On some version of Python, available about a year ago, running foo() for times, you'd get a really interesting result (i.e. ["bar","bar","bar","bar]).

It seems that someone implemented the default parameters as a static variable (and without resetting it), so unexpected results happen.

Perhaps my example was contrived - a friend of mine who actually likes Python found this peculiar bug, but the fact of the matter is all of these languages are implemented in C or C++. Not knowing and not understanding concepts that are fundamental to the base language means that you won't have an in-depth understanding of languages that are built on top of that.

I find all the "why bother with C/C++/ASM question silly". If you're inclined enough to learn a language, that means that you're curious enough to get into it the first place. Why stop at just before C?

Calyth
A: 

Knowing C is great because it does nothing behind your back (GC, bounds checking, etc.). It only does exactly what you tell it too. Nothing is implied. Even C++ does things you don't tell it too with RAII (of course, it is implied that the object is destructed when it goes out of scope, but you don't actually write that). C is a great way to learn what goes on 'under the hood' of the computer, without having to write assembly.

Zifre
+1  A: 
foljs
A: 

inefficient code (eg loops of string+=) are typically inefficient in any language. what difference does it make if someone explains why it is inefficient in one language or the other? knowing C, but not realizing that a method is inefficient, is no different than knowing python and not realizing the same.

Dustin Getz
+2  A: 

For the purposes of argument, suppose you wanted to concatenate the string representations of all the integers from 1 to n (e.g. n = 5 would produce the string "12345").
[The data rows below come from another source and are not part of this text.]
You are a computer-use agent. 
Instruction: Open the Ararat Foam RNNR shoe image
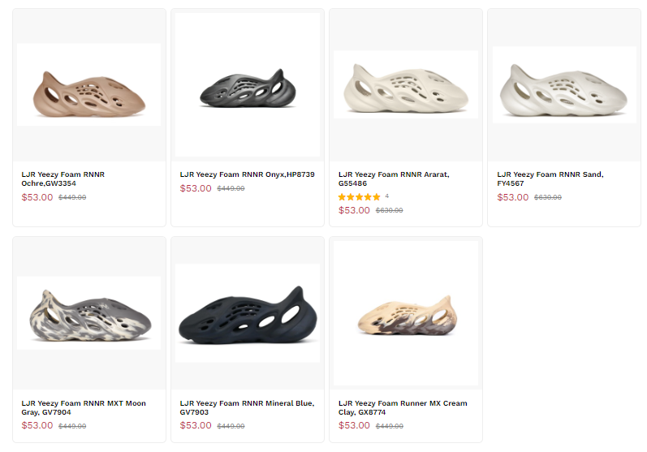[x=406, y=85]
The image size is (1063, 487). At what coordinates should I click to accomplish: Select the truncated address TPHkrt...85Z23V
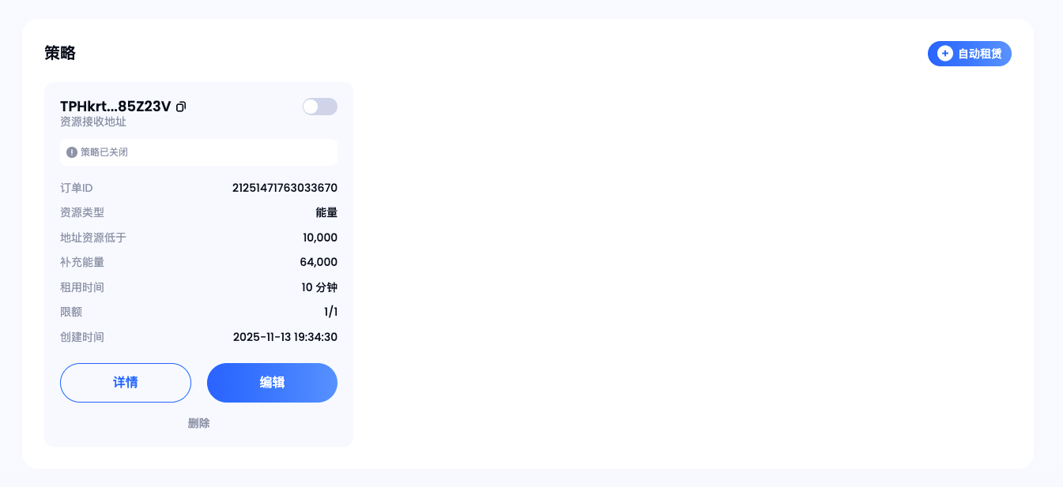click(115, 107)
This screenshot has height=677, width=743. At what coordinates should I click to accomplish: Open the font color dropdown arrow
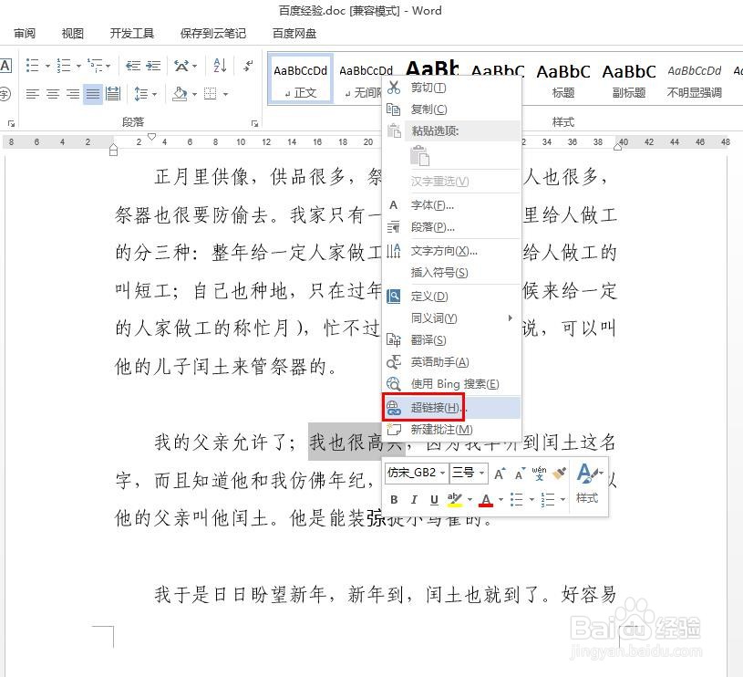[500, 500]
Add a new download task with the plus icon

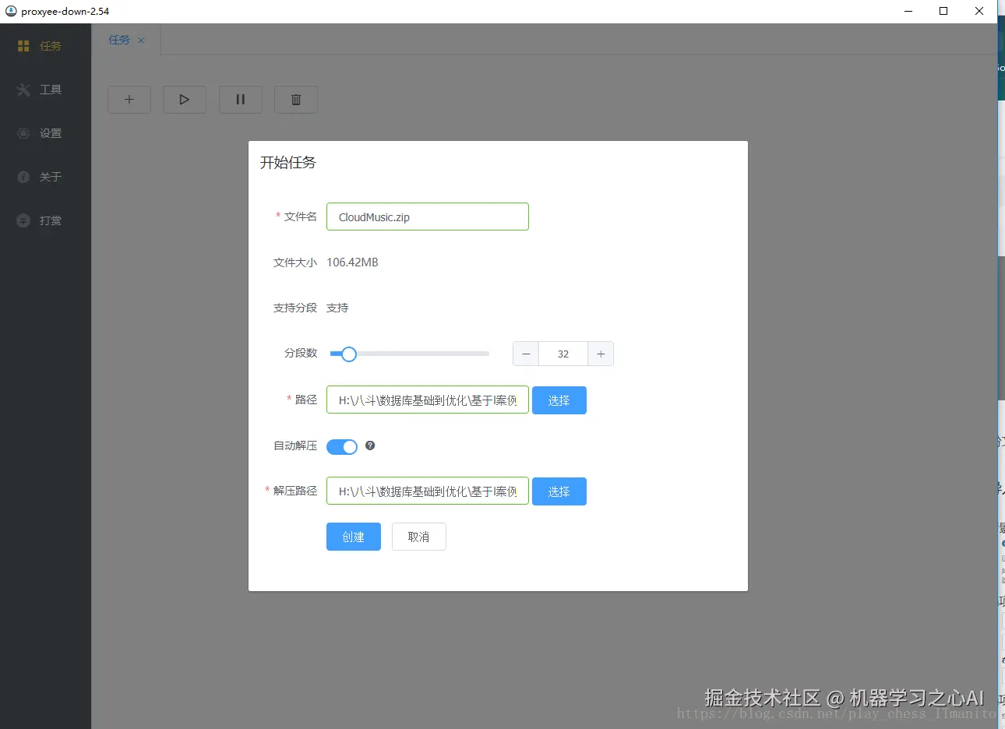click(x=129, y=99)
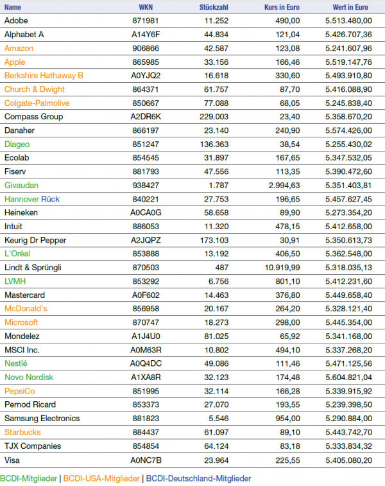Click Adobe's WKN 871981

144,21
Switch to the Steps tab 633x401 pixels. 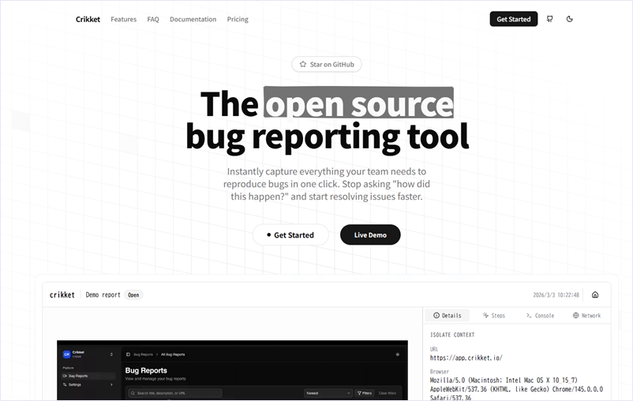click(x=493, y=315)
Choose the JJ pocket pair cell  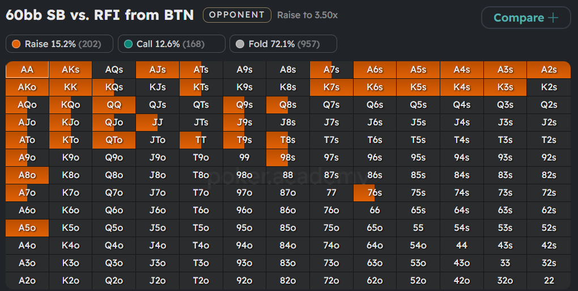[x=158, y=123]
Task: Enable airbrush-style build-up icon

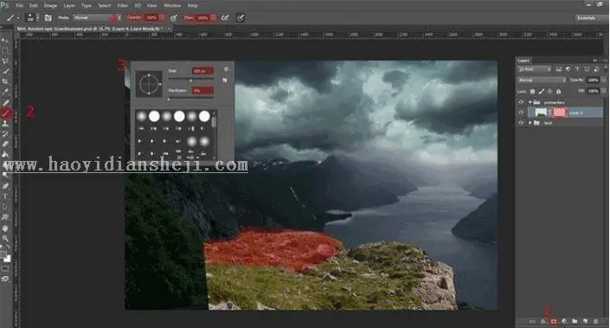Action: [225, 18]
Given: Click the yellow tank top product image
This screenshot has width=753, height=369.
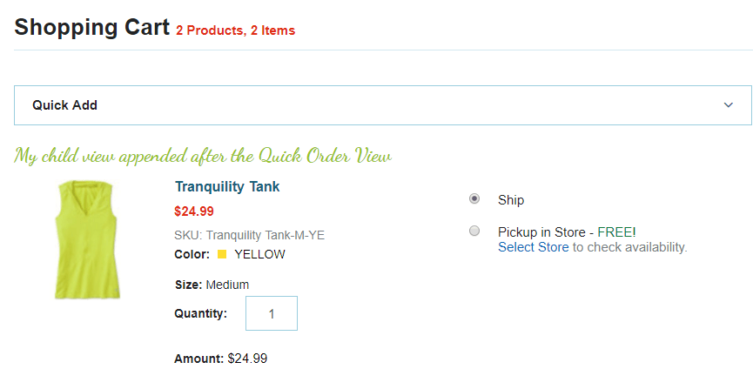Looking at the screenshot, I should point(86,240).
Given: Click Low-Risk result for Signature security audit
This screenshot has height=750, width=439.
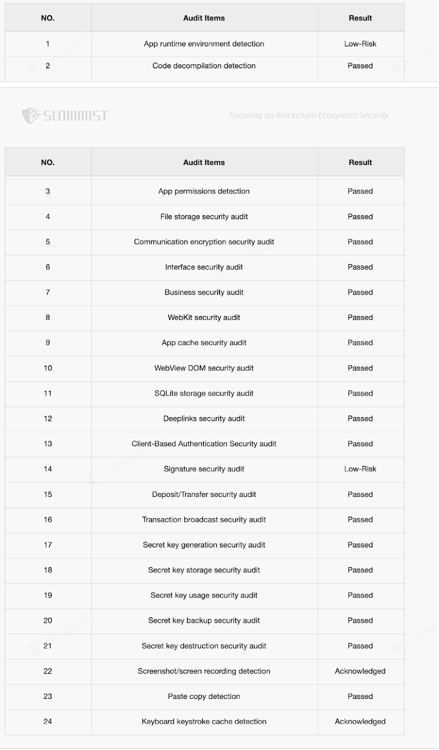Looking at the screenshot, I should pos(360,469).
Here's how one might do that naïvely in, say, Java.

String result = "";
for (int i = 1; i <= n; i++) {
    result = result + Integer.toString(i);
}

If you were to rewrite that code segment (which is quite good-looking in Java) in C as literally as possible, you would get something to make most C programmers cringe in fear:

char *result = malloc(1);
*result = '\0';
for (int i = 1; i <=  n; i++) {
    char *intStr = malloc(11);
    itoa(i, intStr, 10);
    char *tempStr = malloc(/* some large size */);
    strcpy(tempStr, result);
    strcat(tempStr, intStr);
    free(result);
    free(intStr);
    result = tempStr;
}

Because strings in Java are immutable, Integer.toString creates a dummy string and string concatenation creates a new string instance instead of altering the old one. That's not easy to see from just looking at the Java code. Knowing how said code translates into C is one way of learning exactly how inefficient said code is.

John Calsbeek
A: 

I think it is worth knowing some low-level language, and there are pragmatic reasons to choose C:

  • It's low-level, close to assembler
  • It's widespread

Understanding the whole stack is valuable. Sometimes you need to debug something's guts. Sometimes you cannot fix a performance problem without low-level knowledge (this is often not the case, e.g., when the performance problem is purely algorithmic, but sometimes it is).

Why is C widely considered the quintessential "bottom of the stack", and not some other language(s)? I think this because C is a low-level programming language, and C won. It has been a while now, but C was not always as dominant. To take just one famous example, the proponents of Common Lisp (which had its own ways of writing low-level code) were hoping their language would be popular, too, and eventually lost.

The following are usually implemented in C:

  • operating systems (Unix variants, Windows, many embedded operating systems)
  • higher-level programming languages (many popular implementations of Java, Python, etc)
  • (obviously) reams of popular open source projects

I'm not a hardware person, but I gather that C has influenced CPU design heavily, too.

So if you believe in understanding the whole stack, learning C is, from a pragmatic perspective, the best choice.

As a caveat, I think it's worth learning assembler, as well. Although C is close to the metal, I didn't fully understand C until I had to do some assembler. It is occasionally helpful to understand how functions calls are actually performed, how for loops are implemented, etc. Less important, but also useful, is having to (at least once) deal with a system without virtual memory. When using C on Windows, Unix, and certain other operating systems, even humble malloc does a lot of work under the covers that is easier to appreciate, debug and/or tune if you've ever had to deal with manually locking and unlocking memory regions (not that I would recommend doing so on a regular basis!)

Jacob Gabrielson